Set down the material exactly as given, please, from its first line through the line that includes "This screenshot has width=896, height=1002.".

BEGIN

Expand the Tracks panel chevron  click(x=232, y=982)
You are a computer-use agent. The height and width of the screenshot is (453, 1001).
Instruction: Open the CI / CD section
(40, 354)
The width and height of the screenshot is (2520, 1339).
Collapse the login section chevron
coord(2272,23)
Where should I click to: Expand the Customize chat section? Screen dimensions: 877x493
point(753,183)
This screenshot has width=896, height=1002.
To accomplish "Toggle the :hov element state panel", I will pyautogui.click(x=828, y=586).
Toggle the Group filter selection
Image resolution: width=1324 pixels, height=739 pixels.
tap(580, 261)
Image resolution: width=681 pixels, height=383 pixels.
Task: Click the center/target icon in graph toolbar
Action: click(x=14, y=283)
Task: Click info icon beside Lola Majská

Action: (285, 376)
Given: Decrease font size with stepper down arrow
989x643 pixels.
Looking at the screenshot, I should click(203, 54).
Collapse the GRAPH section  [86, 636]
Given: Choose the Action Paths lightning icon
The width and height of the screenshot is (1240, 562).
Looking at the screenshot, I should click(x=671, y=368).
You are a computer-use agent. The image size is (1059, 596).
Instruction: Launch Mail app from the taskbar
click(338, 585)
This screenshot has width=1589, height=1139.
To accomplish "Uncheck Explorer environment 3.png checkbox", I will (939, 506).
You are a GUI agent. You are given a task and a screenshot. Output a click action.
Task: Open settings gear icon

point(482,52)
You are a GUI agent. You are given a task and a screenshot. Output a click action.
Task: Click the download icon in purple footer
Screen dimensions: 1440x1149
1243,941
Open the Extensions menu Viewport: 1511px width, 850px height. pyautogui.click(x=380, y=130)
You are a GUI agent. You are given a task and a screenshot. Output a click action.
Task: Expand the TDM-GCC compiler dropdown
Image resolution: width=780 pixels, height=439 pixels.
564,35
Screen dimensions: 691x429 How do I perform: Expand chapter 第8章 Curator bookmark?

END

- **Worked solution**
Expand the Tracks panel chevron  click(x=232, y=982)
You are a computer-use agent. The height and width of the screenshot is (453, 1001).
Instruction: Open the CI / CD section
(40, 354)
The width and height of the screenshot is (2520, 1339).
Collapse the login section chevron
coord(2272,23)
Where should I click to: Expand the Customize chat section? Screen dimensions: 877x493
point(753,183)
This screenshot has width=896, height=1002.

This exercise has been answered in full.